Beneficenza marginale.
La beneficenza marginale è l’idea che gli individui possano avere il massimo guadagno sociale per unità di perdita privata spostando le loro scelte marginalmente in una direzione prosociale. Le scelte di una persona sono di default vicine all’optimum privato, che a volte diverge significativamente dall’optimum sociale. Perciò, lievi deviazioni dal primo verso il secondo dovrebbero far ottenere guadagni sociali maggiori. L’espressione “beneficenza marginale” è stata introdotta da Robin Hanson,1 anche se, come nota l’autore, l’idea è un’implicazione relativamente semplice della teoria dell’ottimizzazione.
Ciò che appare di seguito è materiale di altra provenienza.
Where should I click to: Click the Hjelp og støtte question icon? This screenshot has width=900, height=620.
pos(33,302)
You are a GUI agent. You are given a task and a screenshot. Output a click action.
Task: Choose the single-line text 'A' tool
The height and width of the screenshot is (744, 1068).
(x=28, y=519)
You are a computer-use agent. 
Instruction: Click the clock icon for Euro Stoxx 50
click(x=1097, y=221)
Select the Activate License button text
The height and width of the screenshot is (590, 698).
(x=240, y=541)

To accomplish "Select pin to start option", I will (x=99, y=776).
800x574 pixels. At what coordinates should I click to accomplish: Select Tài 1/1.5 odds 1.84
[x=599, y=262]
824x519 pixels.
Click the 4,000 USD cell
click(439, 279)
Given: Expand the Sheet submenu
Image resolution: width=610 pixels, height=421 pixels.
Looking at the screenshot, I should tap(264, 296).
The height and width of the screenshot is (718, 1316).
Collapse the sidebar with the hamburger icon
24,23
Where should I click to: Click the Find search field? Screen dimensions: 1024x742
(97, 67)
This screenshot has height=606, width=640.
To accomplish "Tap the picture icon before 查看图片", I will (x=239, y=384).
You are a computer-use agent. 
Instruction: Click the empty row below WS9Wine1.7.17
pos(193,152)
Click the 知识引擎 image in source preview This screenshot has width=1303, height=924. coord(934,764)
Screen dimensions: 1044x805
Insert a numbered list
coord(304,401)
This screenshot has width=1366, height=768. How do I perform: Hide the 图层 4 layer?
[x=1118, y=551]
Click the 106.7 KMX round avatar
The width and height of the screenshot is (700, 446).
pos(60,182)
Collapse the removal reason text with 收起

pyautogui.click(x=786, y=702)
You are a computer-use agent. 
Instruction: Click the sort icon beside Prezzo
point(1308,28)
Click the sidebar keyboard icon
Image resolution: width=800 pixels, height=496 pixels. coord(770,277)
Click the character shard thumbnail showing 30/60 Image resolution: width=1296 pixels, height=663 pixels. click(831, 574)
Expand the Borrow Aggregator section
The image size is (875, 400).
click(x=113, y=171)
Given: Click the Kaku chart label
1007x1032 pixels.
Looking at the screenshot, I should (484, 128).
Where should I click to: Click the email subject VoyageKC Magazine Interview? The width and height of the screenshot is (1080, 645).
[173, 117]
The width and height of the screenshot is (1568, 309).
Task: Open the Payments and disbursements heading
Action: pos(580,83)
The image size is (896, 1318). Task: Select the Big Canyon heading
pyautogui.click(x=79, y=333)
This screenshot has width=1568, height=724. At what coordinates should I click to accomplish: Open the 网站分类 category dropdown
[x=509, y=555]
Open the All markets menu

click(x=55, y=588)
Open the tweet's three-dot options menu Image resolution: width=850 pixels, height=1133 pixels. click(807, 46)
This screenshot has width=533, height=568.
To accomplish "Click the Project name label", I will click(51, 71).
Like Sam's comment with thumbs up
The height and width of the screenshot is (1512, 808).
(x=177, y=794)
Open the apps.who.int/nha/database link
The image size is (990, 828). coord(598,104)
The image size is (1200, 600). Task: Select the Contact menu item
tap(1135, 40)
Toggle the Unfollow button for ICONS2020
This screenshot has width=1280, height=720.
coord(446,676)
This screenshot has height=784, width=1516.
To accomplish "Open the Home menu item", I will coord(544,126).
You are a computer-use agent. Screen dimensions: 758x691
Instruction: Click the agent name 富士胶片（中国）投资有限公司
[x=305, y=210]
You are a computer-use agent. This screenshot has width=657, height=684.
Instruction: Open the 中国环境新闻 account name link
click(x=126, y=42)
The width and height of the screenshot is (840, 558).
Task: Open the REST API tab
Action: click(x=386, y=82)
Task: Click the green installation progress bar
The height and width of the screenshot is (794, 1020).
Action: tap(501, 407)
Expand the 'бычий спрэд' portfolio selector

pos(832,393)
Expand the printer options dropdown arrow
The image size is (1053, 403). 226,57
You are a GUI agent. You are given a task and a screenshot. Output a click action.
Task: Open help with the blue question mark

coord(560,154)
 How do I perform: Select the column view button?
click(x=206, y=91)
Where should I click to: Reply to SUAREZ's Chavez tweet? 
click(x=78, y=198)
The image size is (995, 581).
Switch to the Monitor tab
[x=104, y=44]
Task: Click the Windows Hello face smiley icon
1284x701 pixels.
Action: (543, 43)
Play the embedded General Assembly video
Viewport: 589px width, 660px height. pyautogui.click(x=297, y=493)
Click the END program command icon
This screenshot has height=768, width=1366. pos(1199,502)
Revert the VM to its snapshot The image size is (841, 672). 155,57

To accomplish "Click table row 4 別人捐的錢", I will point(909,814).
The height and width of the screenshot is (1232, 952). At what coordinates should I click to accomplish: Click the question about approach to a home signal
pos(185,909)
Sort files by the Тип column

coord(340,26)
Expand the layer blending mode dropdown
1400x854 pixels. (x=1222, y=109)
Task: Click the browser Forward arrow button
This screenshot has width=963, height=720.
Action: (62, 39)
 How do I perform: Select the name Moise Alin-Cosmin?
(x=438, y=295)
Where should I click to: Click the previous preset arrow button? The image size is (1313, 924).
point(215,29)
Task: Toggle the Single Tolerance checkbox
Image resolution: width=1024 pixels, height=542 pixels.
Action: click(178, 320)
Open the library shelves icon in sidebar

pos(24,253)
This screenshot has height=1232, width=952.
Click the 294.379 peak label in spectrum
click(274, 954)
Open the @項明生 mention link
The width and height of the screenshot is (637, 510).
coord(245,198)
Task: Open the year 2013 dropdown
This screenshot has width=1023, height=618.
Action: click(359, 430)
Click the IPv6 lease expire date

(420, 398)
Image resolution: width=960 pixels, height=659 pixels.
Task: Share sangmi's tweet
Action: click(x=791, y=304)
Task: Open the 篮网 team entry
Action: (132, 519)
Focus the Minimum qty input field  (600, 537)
Possibili esempi di beneficenza marginale includono il disinvestimento dalle aziende o industrie più dannose, la riduzione del consumo di prodotti di origine animale e l’essere generalmente più gentili con gli altri.2
Kevin Simler e Robin Hanson ipotizzano che la beneficenza marginale, nonostante la sua efficienza, non sia molto popolare perché gli atti di beneficenza marginale tendono a essere indistinguibili dal normale comportamento di interesse personale. Di conseguenza, tali atti non sono adatti a svolgere il ruolo di segnalazione di moralità, che richiede che il comportamento sia visibilmente costoso per l’agente.3 Ad esempio, un costruttore moderatamente altruista che ritiene che un edificio che massimizza i profitti debba essere alto 12 piani può decidere di costruirne uno di 13 piani. Dall’esterno, tuttavia, questa decisione non sembra più altruista dell’alternativa puramente egoistica.4
La beneficenza marginale non deve necessariamente comportare cambiamenti nel comportamento di una persona, ma può applicarsi ai casi in cui gli altri sono pagati per essere marginalmente più prosociali. Ad esempio, i lungoterministi possono pagare demografi auto-interessati o breveterministi per espandere leggermente l’orizzonte temporale delle loro proiezioni.5
Robin Hanson (2012) Marginal charity, Overcoming Bias, 24 di novembre.